Keeping every word the same, return the listing from its first line until the line holding "Task: Open Pepperoni" has been returned as well.
______________________________
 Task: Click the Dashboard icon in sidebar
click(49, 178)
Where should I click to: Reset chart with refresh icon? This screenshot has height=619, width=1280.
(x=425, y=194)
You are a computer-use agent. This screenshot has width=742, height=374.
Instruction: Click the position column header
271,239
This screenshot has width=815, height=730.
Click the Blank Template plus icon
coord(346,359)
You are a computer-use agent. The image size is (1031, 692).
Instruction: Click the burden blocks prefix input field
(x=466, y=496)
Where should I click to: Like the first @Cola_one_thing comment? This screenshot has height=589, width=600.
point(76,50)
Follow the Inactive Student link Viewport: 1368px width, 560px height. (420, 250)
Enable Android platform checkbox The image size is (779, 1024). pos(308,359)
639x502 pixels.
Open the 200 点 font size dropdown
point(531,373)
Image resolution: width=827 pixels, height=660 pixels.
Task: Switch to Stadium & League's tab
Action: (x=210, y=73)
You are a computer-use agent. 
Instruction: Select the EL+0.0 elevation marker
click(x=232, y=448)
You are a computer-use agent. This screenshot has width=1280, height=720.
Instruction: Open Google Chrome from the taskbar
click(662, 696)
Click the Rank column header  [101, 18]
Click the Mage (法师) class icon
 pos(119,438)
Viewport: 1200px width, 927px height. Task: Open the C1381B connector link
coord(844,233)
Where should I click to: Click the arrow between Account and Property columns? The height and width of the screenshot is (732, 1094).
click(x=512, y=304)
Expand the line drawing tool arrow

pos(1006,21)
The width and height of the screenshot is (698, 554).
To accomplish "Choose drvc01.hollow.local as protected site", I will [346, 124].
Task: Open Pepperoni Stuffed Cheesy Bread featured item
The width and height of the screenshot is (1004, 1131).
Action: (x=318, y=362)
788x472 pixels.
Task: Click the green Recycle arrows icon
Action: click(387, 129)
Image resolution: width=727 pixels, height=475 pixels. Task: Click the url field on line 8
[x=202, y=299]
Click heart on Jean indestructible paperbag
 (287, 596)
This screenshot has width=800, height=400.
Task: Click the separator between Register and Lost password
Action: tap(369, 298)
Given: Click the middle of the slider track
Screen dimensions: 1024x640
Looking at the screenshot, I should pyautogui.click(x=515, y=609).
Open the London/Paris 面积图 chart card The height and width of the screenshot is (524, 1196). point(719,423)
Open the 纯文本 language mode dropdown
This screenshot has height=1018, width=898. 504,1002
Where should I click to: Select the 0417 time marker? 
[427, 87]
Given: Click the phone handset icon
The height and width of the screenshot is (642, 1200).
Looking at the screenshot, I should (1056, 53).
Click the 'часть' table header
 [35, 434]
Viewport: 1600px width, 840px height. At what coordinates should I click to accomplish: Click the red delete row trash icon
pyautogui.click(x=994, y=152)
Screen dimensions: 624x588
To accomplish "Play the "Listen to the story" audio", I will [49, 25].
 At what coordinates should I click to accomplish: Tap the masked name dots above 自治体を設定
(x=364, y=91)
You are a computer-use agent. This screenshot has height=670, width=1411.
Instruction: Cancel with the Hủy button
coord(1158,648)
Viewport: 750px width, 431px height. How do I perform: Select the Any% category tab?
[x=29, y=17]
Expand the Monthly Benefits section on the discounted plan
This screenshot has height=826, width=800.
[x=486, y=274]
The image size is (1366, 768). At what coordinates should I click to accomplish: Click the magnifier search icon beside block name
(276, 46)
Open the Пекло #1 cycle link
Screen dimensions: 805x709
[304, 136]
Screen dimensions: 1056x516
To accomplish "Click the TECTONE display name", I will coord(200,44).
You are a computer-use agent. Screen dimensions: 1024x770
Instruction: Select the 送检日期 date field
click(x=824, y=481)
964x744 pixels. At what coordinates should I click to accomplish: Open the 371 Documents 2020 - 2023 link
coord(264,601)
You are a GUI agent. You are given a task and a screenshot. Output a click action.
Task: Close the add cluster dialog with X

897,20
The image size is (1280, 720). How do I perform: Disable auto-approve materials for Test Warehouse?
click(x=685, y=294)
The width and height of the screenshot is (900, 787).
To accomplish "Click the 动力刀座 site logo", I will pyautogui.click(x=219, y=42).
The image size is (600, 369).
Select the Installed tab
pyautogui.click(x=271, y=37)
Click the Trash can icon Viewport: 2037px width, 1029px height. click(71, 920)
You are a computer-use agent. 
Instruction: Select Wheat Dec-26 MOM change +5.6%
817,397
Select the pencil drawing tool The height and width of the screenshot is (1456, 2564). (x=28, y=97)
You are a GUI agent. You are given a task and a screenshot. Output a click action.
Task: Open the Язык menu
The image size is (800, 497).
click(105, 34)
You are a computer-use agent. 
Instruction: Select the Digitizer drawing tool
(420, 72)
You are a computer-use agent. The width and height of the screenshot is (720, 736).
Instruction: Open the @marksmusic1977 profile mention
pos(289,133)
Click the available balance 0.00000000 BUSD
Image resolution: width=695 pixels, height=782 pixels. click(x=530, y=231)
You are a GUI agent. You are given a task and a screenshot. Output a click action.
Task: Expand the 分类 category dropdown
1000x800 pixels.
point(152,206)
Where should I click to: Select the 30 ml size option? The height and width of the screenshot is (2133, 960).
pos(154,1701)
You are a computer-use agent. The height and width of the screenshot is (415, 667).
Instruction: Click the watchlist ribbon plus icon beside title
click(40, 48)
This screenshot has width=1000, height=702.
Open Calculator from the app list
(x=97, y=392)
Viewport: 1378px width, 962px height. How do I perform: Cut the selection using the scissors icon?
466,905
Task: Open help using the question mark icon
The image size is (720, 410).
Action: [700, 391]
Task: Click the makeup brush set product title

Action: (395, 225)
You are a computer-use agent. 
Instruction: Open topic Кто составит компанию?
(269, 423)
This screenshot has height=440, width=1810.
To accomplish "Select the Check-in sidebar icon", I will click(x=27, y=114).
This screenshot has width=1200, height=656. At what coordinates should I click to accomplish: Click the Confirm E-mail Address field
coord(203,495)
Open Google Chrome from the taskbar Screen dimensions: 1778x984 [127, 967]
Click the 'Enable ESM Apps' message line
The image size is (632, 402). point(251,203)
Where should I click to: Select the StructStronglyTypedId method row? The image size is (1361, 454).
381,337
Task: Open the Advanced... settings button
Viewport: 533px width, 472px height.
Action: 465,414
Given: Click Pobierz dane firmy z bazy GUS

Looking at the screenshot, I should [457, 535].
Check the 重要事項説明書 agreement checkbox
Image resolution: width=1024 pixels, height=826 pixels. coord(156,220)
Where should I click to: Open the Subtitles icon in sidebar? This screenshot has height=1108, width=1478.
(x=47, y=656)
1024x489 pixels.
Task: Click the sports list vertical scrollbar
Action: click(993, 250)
______________________________
RESPONSE BOX.
 Task: Click the Dashboard icon in sidebar
click(49, 178)
Where should I click to: Reset chart with refresh icon? This screenshot has height=619, width=1280.
(x=425, y=194)
You are a computer-use agent. This screenshot has width=742, height=374.
Instruction: Click the position column header
271,239
This screenshot has width=815, height=730.
Click the Blank Template plus icon
coord(346,359)
You are a computer-use agent. The image size is (1031, 692).
Instruction: Click the burden blocks prefix input field
(x=466, y=496)
Where should I click to: Like the first @Cola_one_thing comment? This screenshot has height=589, width=600.
point(76,50)
Follow the Inactive Student link Viewport: 1368px width, 560px height. (420, 250)
Enable Android platform checkbox The image size is (779, 1024). pos(308,359)
639x502 pixels.
Open the 200 点 font size dropdown
point(531,373)
Image resolution: width=827 pixels, height=660 pixels.
Task: Switch to Stadium & League's tab
Action: (x=210, y=73)
You are a computer-use agent. 
Instruction: Select the EL+0.0 elevation marker
click(x=232, y=448)
You are a computer-use agent. This screenshot has width=1280, height=720.
Instruction: Open Google Chrome from the taskbar
click(662, 696)
Click the Rank column header  [101, 18]
Click the Mage (法师) class icon
 pos(119,438)
Viewport: 1200px width, 927px height. Task: Open the C1381B connector link
coord(844,233)
Where should I click to: Click the arrow between Account and Property columns? The height and width of the screenshot is (732, 1094).
click(x=512, y=304)
Expand the line drawing tool arrow

pos(1006,21)
The width and height of the screenshot is (698, 554).
To accomplish "Choose drvc01.hollow.local as protected site", I will [346, 124].
Task: Open Pepperoni Stuffed Cheesy Bread featured item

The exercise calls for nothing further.